Automated Testing and Automatic documentation¶
Foreword¶
ACSE 1 Lecture Four 15th October 2020 - Version 3.0.3¶
# This cell sets the css styles for the rest of the notebook.
# Unless you are particlarly interested in that kind of thing,
# you can run this once, thensafely ignore it
%run add_colours.py
css_styling()
Yesterday we covered:
Software environments.
In this lecture we will cover:
Software Code Testing
Automated testing frameworks
Automatic Documentation Generation
Contact details:
- Dr. James Percival
- 4.85 RSM building (but not much this term)
- email: j.percival@imperial.ac.uk
- Teams:
@Percival, James R.
inacse1
&General
or DM me.
By the end of this lecture you should:¶
Understand the basics of code testing and ways to automate it.
Understand the different sorts of test.
Have seen how to use Sphinx to generate software documentation from docstrings
Code Testing¶
When writing software, especially scientific software, a key question is whether the code is correct, and provably correct.
How do we check something for correctness? We test.
What is a test?¶
The simplest kind of test is the ad hoc kind you run when hacking about with code. If I have created a new function add(x, y)

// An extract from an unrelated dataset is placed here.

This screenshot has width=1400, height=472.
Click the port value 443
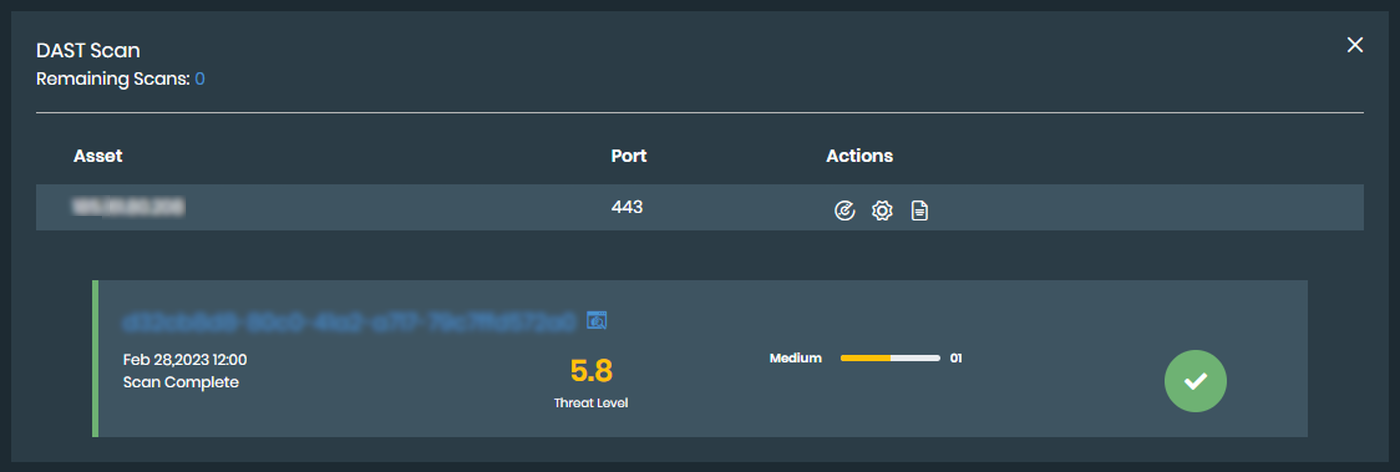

which adds together two numbers and returns the result, then it might be a good idea to try something like
print(add(1, 0) == 1)
print(add(1, 1) == 2)
This can’t catch every possible mode of failure. For example, an add
defined function like
def add(x, y):
return x**2+y**2
would pass both the tests given above, despite not being returning x+y
.
The examples above are both examples of “testing to pass”, in that we have written a statement we expect to return true, and will be happy if it does so. One important thing to check is that operations you expect to raise an exception error actually do so (i.e. testing to fail). There are usually ways of writing a test to fail as a test to pass if needed. E.g. for a divide
operator:
def divide(x, y):
"""return x divided by y."""
return x/y
## Check we get an error when dividing by zero.
try:
divide(1, 0)
print(False)
except ZeroDivisionError:
print(True)
True
By writing our tests like this we can use a statemnt like assert X
to turn the test from raising an exception if when it does what we want into raising an exception if it doesn’t.
Test Driven Development¶
The most extreme version of this philosopy is strict Test Driven Development (TDD), sometimes also called “Red-Green” testing. Here the idea is that when implementing new code first you write a test, ensuring that it fails (red), then second you write just enough code to pass the test you’ve writen (green). Finally you refactor (i.e. rewrite) any code you believe can be improved (simplified or speeded up), while ensuring that your existing tests pass or are fixed.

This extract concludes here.